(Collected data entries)
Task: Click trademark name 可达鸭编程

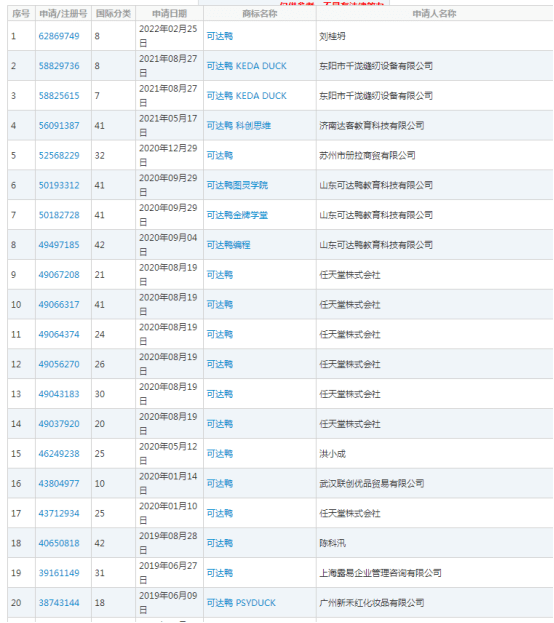Action: coord(229,245)
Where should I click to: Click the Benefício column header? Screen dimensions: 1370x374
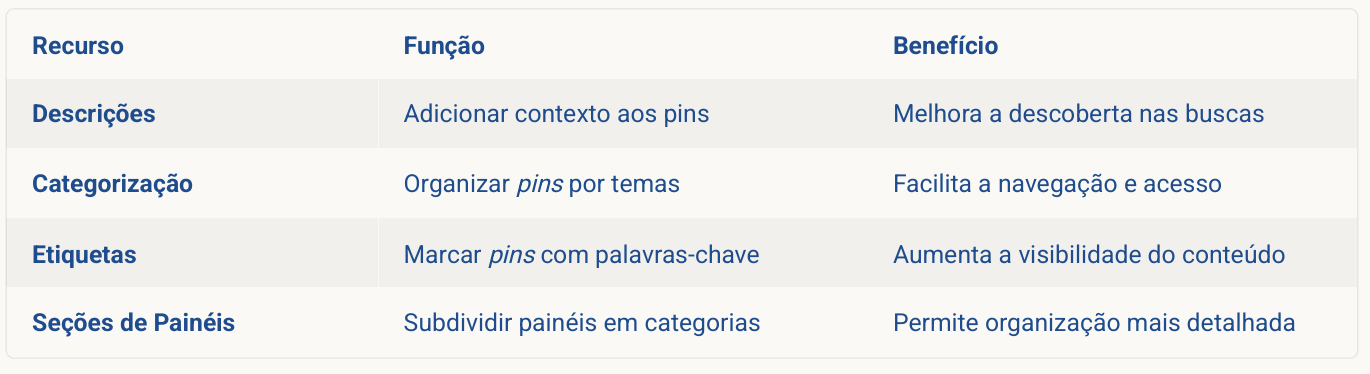point(945,46)
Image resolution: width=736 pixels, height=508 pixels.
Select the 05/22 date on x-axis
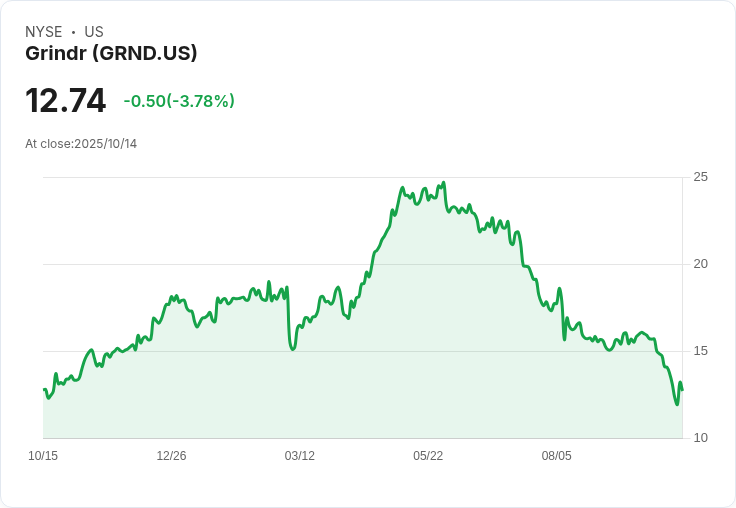pyautogui.click(x=428, y=456)
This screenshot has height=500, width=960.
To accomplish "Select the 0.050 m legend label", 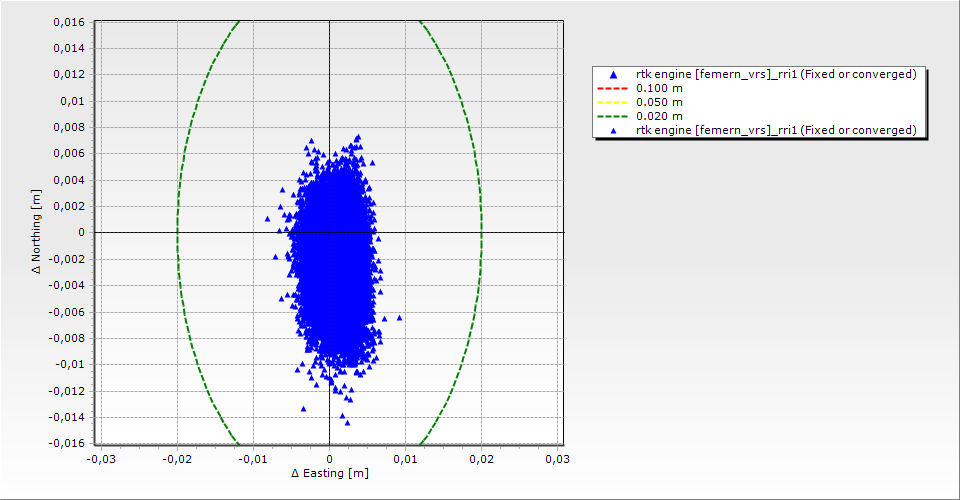I will (660, 102).
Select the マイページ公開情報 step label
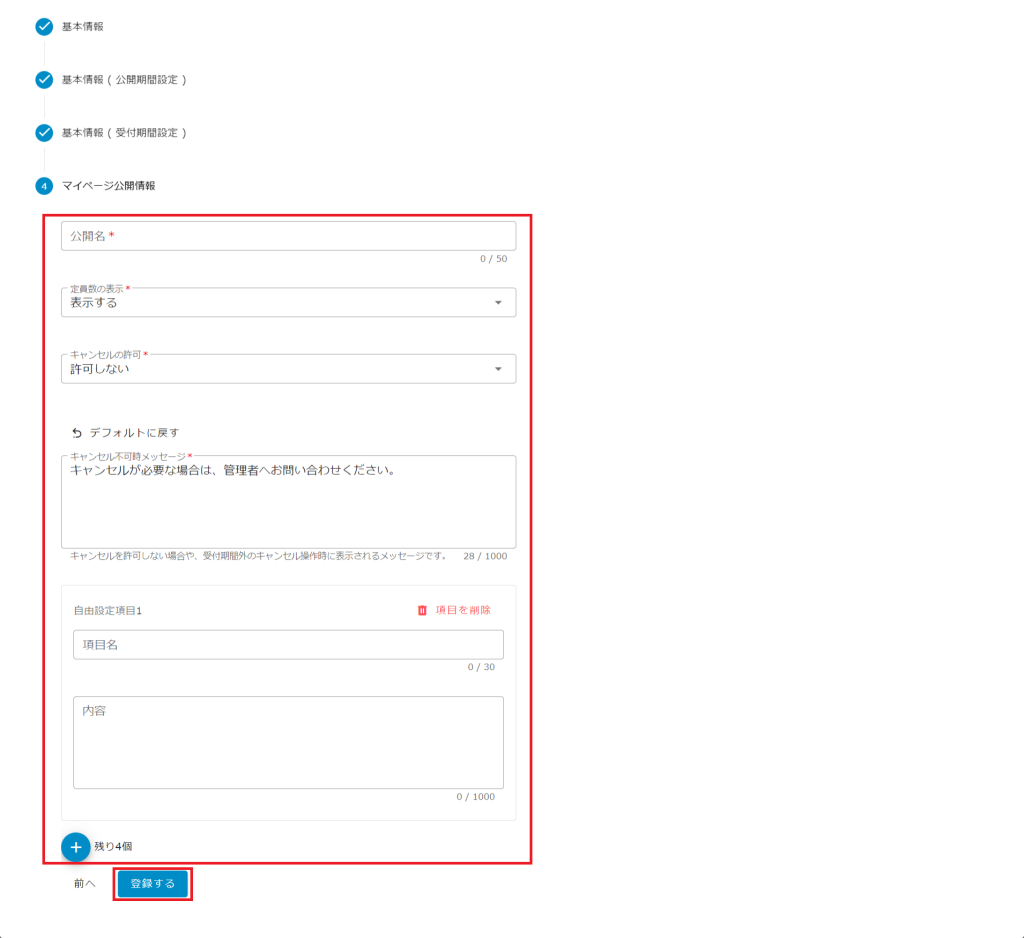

ASSIGNED TASK:
Check every line of the records, and copy the ones that hold the word "height".

SOLUTION FOR THIS EXERCISE:
Image resolution: width=736 pixels, height=508 pixels.
This screenshot has height=500, width=960.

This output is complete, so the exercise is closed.